12. The illuminating key cap structure of claim 11, wherein said transparent polymer includes at least one of a polycarbonate film and a polyethylene glycol film.

13. The illuminating key cap structure of claim 12, wherein said protection layer has a thickness of 1 mm-0.8 mm.

14. A method for making a key cap, comprising: providing a protection layer which is translucent;performing an illuminating layer printing step including printing an illuminating layer on said protection layer before baking;performing a symbol layer printing step including printing a symbol layer on said protection layer before baking;performing a back color layer printing step including printing a back color layer on said protection layer comprising said illuminating layer and said symbol layer before baking;performing a film thermo-forming step including placing said protection layer comprising said back color layer, said illuminating layer and said symbol layer in a mold to obtain a shell film; andperforming a plastic-injection step including placing said shell film in a plastic-injection mold to form a filling layer comprising a plurality of connecting key caps on said back color layer.

15. The method for making a key cap of claim 14, further comprising: performing a die cutting step including cutting said shell film comprising said filling layer to form a plurality of independent key caps.

16. The method for making a key cap of claim 14, further comprising: before said illuminating layer printing step, performing a surface color layer printing step including printing a surface color layer on said protection layer before baking.

17. The method for making a key cap of claim 14, wherein said filling layer comprises at least one of a hard plastic and a soft silicone.

18. The method for making a key cap of claim 14, wherein said back color layer has a light color to serve as a contrast basis for said symbol layer.

19. The method for making a key cap of claim 14, wherein said illuminating layer printing step is performed after said symbol layer printing step.

20. The method for making a key cap of claim 14, wherein said illuminating layer printing step is performed before said symbol layer printing step.

21. The method for making a key cap of claim 20, wherein said color includes red, yellow, green, blue and black.

22. The method for making a key cap of claim 14, wherein said symbol layer comprises at least one of a character, a number and a symbol.

23. The method for making a key cap of claim 14, wherein said illuminating layer comprises at least one of a sulfide, an alumina, a rare earth element, a fluorescent material and a phosphorescent material.

24. The method for making a key cap of claim 14, wherein said illuminating layer comprises at least one of ZnS, CaS, SrAl2O4, CaAl2O4 and BaAl2O4.

25. The method for making a key cap of claim 14, wherein said illuminating material has a thickness of 50 μm-100 μm.

26. The method for making a key cap of claim 14, wherein said transparent polymer includes at least one of a polycarbonate film and a polyethylene glycol film.

27. The method for making a key cap of claim 14, wherein said protection layer has a thickness of 1 mm-0.8 mm.

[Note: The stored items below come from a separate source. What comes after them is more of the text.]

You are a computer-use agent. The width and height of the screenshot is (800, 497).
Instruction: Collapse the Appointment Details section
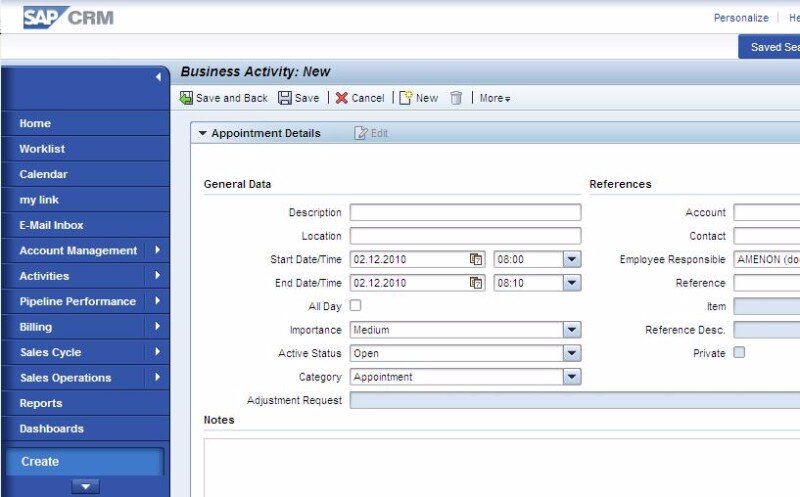202,133
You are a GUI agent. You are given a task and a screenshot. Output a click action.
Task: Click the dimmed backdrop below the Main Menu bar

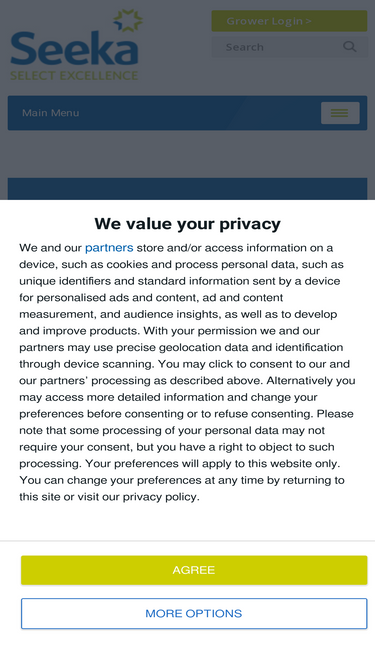point(187,154)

28. The method for making a key cap of claim 14, wherein a gas is used in said film thermo-forming step to press against a mold so that said thermo-softened protection layer is pressed against said mold.

29. The method for making a key cap of claim 14, wherein said mold comprises a cavity and a core so that said protection layer is pressed against said mold after said cavity and said core are heated and pressed against each other.

30. The method for making a key cap of claim 15, wherein said die cutting step uses a cutting mold.

31. The method for making a key cap of claim 15, wherein said die cutting step uses a laser.

32. The method for making a key cap of claim 16, further comprising: after said surface color layer printing step, performing a symbol-color printing step including printing a color layer on said surface color layer before baking.

33. The method for making a key cap of claim 32, further comprising: performing a symbol-colors printing step including printing another color layer of a different color on said surface color layer before baking.

34. The method for making a key cap of claim 33, further comprising: repeatedly printing still another color layer of a different color on said surface color layer before baking at least once.